### Stored data entries
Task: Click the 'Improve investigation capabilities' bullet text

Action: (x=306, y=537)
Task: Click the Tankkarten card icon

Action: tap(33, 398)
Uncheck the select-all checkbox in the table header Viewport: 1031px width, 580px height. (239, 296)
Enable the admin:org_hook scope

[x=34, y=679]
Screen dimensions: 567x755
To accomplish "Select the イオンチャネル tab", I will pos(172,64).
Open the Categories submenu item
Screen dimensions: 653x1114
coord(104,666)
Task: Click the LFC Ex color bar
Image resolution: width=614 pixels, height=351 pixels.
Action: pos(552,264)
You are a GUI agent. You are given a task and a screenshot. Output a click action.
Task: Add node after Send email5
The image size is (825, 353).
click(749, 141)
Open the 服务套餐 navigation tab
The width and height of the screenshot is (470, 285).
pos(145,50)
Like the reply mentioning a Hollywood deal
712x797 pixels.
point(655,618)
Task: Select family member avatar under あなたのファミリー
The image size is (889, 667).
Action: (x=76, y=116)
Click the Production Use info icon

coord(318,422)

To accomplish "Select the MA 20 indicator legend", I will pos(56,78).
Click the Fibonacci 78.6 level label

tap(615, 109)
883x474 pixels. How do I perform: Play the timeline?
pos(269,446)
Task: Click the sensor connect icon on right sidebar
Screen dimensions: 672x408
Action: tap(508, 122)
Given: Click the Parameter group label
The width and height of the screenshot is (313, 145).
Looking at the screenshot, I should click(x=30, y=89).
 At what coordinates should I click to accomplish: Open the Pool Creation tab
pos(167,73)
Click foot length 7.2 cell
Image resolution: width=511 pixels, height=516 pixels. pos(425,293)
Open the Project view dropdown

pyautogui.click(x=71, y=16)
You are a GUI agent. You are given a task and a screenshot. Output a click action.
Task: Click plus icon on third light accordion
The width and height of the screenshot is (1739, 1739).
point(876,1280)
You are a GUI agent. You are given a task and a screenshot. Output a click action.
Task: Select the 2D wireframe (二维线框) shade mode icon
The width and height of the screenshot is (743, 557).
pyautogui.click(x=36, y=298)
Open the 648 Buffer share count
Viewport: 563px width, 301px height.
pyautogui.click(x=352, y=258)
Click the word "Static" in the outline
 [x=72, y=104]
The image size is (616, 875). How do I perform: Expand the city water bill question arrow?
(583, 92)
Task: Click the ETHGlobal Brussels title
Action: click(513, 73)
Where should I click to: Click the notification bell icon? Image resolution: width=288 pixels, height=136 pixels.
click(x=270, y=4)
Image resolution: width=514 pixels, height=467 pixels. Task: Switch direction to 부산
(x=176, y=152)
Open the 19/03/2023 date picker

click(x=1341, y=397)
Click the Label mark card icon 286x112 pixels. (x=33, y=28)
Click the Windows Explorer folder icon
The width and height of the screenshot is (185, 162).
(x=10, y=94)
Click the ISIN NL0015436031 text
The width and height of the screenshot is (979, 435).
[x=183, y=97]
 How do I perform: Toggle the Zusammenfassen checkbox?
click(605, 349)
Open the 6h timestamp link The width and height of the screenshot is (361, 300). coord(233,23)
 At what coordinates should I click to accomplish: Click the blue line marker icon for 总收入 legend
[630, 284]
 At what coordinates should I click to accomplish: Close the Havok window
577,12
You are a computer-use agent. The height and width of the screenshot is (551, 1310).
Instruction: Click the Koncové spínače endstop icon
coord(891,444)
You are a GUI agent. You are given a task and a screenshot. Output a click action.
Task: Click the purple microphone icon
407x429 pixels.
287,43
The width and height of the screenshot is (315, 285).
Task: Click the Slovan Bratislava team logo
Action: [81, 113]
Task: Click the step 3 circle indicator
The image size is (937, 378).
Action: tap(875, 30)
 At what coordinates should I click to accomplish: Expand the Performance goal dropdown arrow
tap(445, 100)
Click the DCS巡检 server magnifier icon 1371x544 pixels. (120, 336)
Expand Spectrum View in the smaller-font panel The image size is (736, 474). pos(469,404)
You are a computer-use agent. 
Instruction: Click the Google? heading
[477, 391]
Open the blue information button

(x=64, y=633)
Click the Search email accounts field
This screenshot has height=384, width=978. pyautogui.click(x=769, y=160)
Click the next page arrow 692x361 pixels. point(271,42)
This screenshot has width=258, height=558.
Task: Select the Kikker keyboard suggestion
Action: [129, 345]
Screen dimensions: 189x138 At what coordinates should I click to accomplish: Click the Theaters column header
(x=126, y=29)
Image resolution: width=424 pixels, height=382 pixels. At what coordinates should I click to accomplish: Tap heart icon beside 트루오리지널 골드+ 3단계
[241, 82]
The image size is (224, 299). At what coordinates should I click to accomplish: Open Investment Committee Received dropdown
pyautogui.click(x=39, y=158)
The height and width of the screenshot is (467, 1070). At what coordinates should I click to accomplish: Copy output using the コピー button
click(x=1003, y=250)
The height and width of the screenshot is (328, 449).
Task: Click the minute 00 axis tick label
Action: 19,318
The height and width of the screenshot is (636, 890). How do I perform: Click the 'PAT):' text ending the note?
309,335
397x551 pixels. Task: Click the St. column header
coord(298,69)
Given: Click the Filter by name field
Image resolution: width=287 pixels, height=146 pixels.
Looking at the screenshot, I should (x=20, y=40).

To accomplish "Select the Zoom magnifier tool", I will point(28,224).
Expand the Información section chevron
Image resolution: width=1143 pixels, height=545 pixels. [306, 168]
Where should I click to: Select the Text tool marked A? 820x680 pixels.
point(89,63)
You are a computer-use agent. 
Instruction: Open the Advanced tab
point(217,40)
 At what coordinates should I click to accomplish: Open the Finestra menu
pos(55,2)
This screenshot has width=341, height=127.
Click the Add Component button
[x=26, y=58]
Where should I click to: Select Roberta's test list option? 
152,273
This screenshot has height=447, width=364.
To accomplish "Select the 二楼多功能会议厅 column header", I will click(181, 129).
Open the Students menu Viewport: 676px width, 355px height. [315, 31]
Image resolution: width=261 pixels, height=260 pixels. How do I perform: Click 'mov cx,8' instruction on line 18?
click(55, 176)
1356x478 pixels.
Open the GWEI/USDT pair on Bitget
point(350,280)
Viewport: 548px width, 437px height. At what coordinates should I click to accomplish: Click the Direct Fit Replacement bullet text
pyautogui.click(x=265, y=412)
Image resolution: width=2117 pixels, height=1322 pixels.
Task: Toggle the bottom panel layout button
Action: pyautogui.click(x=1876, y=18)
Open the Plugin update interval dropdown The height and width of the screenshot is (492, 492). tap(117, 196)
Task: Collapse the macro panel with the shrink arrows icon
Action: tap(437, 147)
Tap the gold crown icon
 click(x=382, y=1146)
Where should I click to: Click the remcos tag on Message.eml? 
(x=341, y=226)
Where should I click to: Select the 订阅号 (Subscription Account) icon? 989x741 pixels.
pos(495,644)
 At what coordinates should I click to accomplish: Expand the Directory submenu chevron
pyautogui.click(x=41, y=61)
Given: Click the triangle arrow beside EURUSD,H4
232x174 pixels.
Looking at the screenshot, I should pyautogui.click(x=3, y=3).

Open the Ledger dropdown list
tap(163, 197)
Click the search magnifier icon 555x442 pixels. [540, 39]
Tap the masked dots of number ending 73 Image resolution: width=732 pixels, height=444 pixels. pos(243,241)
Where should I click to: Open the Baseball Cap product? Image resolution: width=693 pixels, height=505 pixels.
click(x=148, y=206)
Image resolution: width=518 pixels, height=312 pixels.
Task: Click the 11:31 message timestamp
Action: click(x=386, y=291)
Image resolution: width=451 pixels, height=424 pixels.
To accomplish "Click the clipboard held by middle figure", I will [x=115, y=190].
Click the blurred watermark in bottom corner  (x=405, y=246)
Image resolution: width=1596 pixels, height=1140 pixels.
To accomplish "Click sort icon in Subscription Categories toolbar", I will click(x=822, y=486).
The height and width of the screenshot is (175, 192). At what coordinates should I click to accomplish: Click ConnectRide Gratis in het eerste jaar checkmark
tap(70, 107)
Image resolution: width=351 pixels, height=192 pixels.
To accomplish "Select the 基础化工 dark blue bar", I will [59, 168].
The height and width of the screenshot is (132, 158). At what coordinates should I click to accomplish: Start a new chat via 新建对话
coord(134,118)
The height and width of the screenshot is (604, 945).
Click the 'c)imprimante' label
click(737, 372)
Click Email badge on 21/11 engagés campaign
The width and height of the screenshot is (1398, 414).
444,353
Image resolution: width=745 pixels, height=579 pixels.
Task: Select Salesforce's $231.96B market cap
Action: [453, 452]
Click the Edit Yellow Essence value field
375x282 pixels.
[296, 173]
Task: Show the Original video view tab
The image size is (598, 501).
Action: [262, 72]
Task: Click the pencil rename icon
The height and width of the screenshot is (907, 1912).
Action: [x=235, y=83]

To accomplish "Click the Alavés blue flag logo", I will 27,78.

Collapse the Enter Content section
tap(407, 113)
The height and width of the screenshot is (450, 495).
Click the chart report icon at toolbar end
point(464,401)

### What the task requires
Above this instruction are the records; retype exactly the lines from the one containing "The height and width of the screenshot is (132, 158)." up to and including the one containing "The height and width of the screenshot is (604, 945).".

### Solution for this exercise
The height and width of the screenshot is (132, 158). At what coordinates should I click to accomplish: Start a new chat via 新建对话
coord(134,118)
The height and width of the screenshot is (604, 945).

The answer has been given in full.